John Lackland (King John)

In June 1215, King John and his nobles signed the Greater Charter of Liberties (Magna Carta). Among the many restrictions placed upon the King by the Nobles was the idea that the king could not impose taxes without the approval of the “common counsel” of the Kingdom:

No scutage nor aid shall be imposed on our kingdom, unless by common counsel of our kingdom, except for ransoming our person, for making our eldest son a knight, and for once marrying our eldest daughter; and for these there shall not be levied more than a reasonable aid. In like manner it shall be done concerning aids from the city of London.

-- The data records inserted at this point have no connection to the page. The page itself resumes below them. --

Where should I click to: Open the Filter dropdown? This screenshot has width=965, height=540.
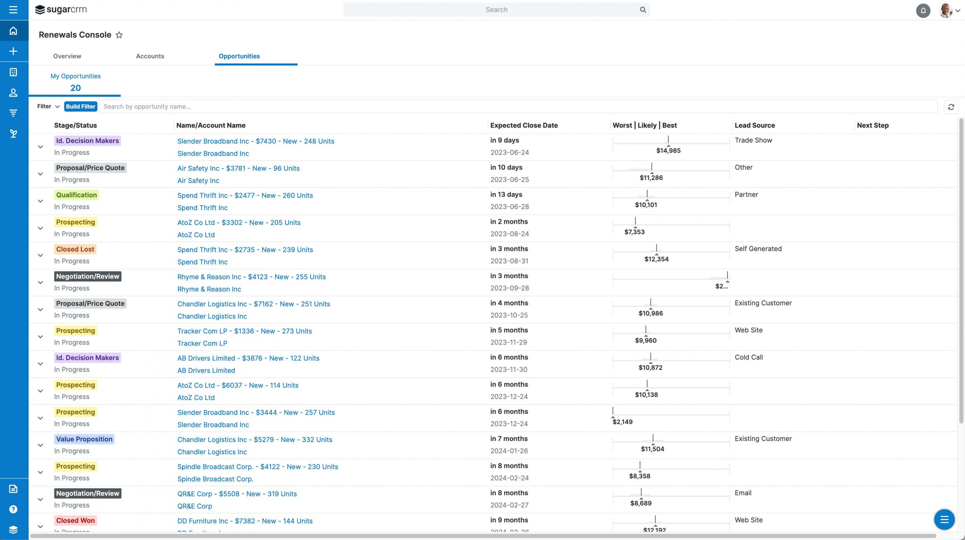click(48, 106)
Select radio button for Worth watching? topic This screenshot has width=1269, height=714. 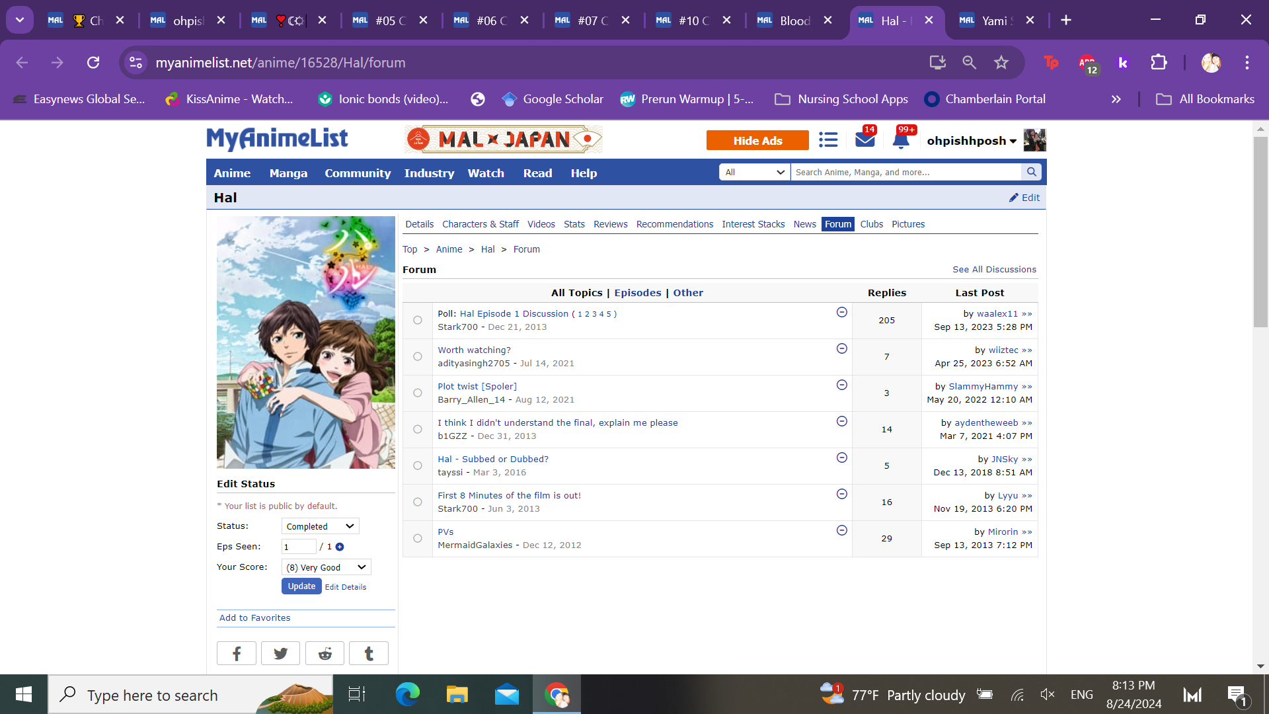coord(418,357)
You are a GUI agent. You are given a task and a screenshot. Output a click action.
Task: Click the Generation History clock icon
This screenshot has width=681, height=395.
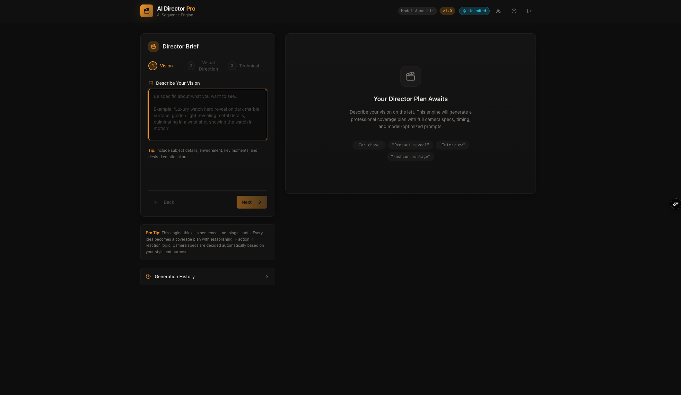pos(148,277)
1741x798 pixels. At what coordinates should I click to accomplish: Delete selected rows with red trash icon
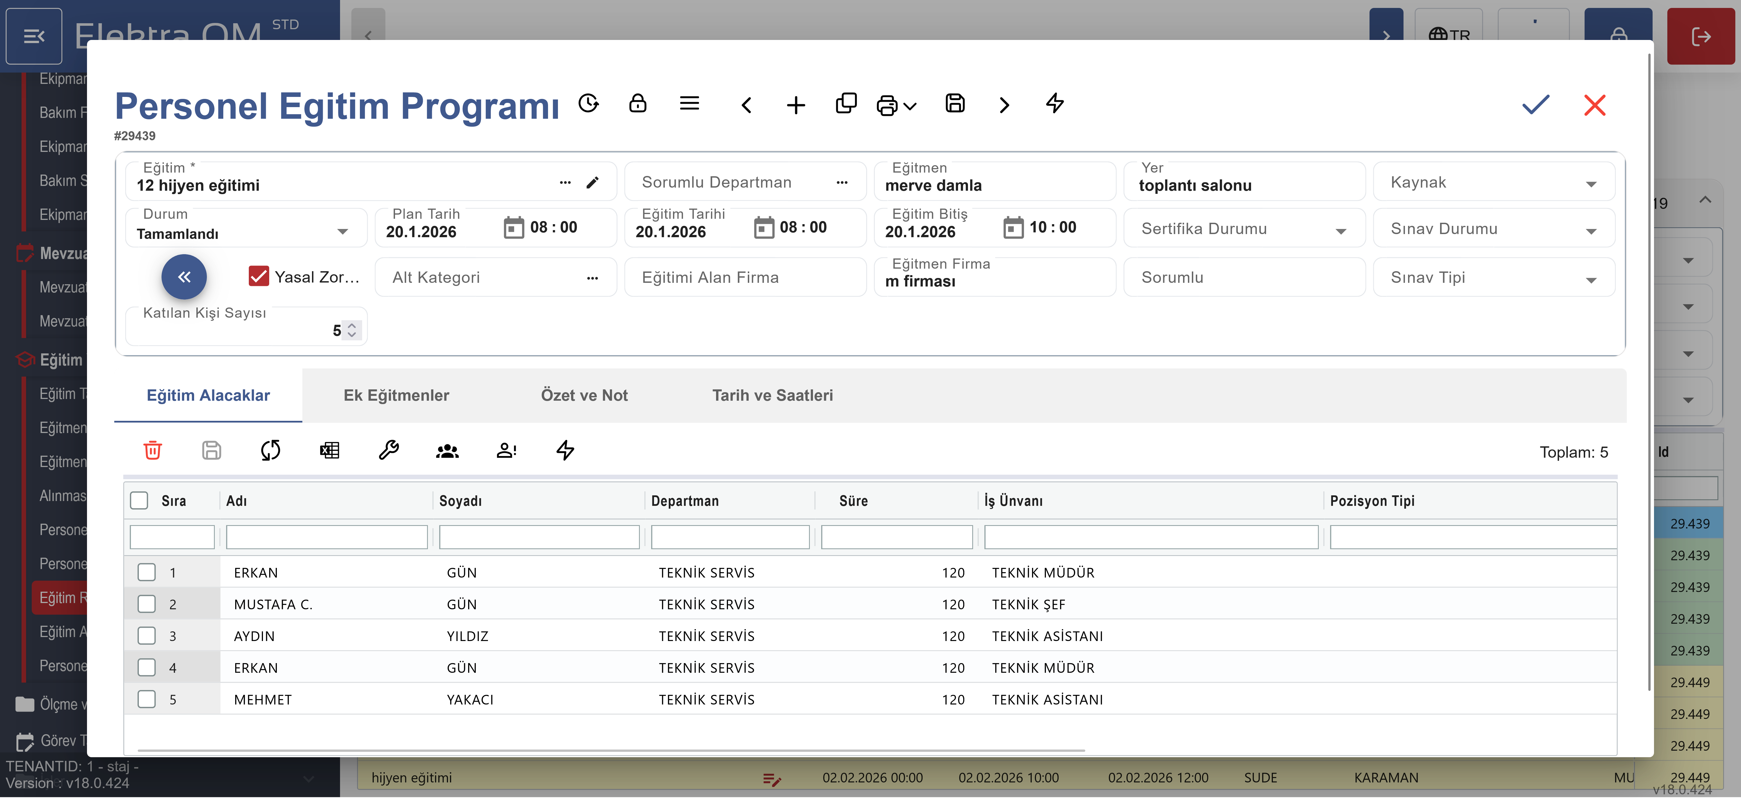153,450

The 1914 editor McKechnie warns modern readers not to read back into the past, political and economic ideas which they might hold in the present. In this case, it is the idea that the Crown had surrendered its powers to tax to the people or its representatives. The 13th century English Nobles' demand for “No scutage without general counsel” is not the same as the demand of 18th century North American colonists for “no taxation without representation.” What seems to have happened with many clauses in Magna Carta, was that grants of privilege to specific individuals and groups were later broadened into more general “privileges” or what became known as “rights” to later generations, or in other words “the traditional rights of Englishmen.”. Here is what he said concerning clause 12:

“It is a commonplace of our text–books that chapters 12 and 14, taken together, amount to the Crown’s absolute surrender of all powers of arbitrary taxation, and even that they enunciate a doctrine of the nation’s right to tax itself.1 Yet the very idea of “taxation” in its abstract form, as opposed to specific tallages and exactions, levied on definite things or individuals, is essentially modern. The doctrine of the day was that the King in normal times ought “to live of his own,” like any other land–owning gentleman. A regular scheme of “taxation” to meet the ordinary expenses of government was undreamt of. It is too much to suppose, then, that our ancestors in 1215 sought to abolish something which, strictly speaking, did not exist. The famous clause treats, not of “taxation” in the abstract, but of the scutages and aids already discussed. It does not concern itself with the rights of Englishmen as such, but chiefly with the interests of barons who held freeholds of the Crown, and incidentally and inadequately with those of the citizens of London. Several considerations place this beyond reasonable doubt. … These facts serve as a warning not to read into Magna Carta modern conceptions which its own words will not warrant. This famous clause was far from formulating any doctrine of self–taxation; it primarily affected impositions levied by John, not qua sovereign but qua feudal lord. Such as it was, it was omitted, along with its corollary (chapter 14), in 1216 and subsequent reissues.”